[Start Records provided]
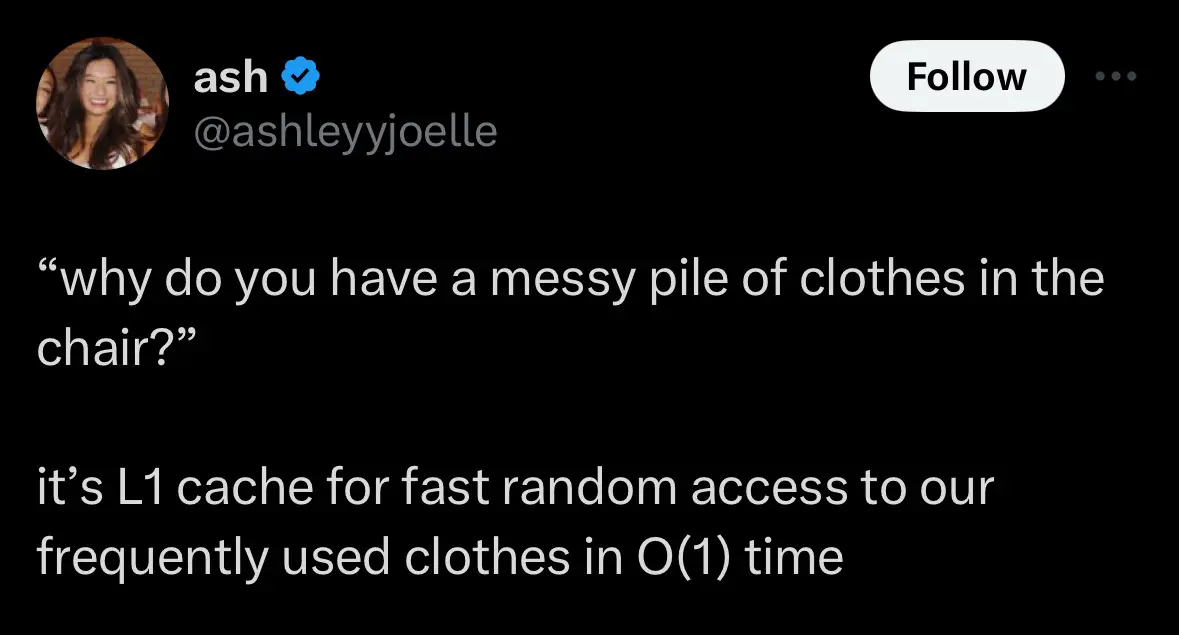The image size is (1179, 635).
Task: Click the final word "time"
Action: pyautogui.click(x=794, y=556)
[End Records provided]
[Start Records provided]
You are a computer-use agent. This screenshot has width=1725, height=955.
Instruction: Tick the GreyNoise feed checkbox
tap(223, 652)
[End Records provided]
> _Exercise_:
Rewrite the data from the line containing "You are a computer-use" up to and including the line containing "tap(223, 652)", with "checkbox" changed to "box" and nothing else altered. Return only those lines.

> _Solved exercise_:
You are a computer-use agent. This screenshot has width=1725, height=955.
Instruction: Tick the GreyNoise feed box
tap(223, 652)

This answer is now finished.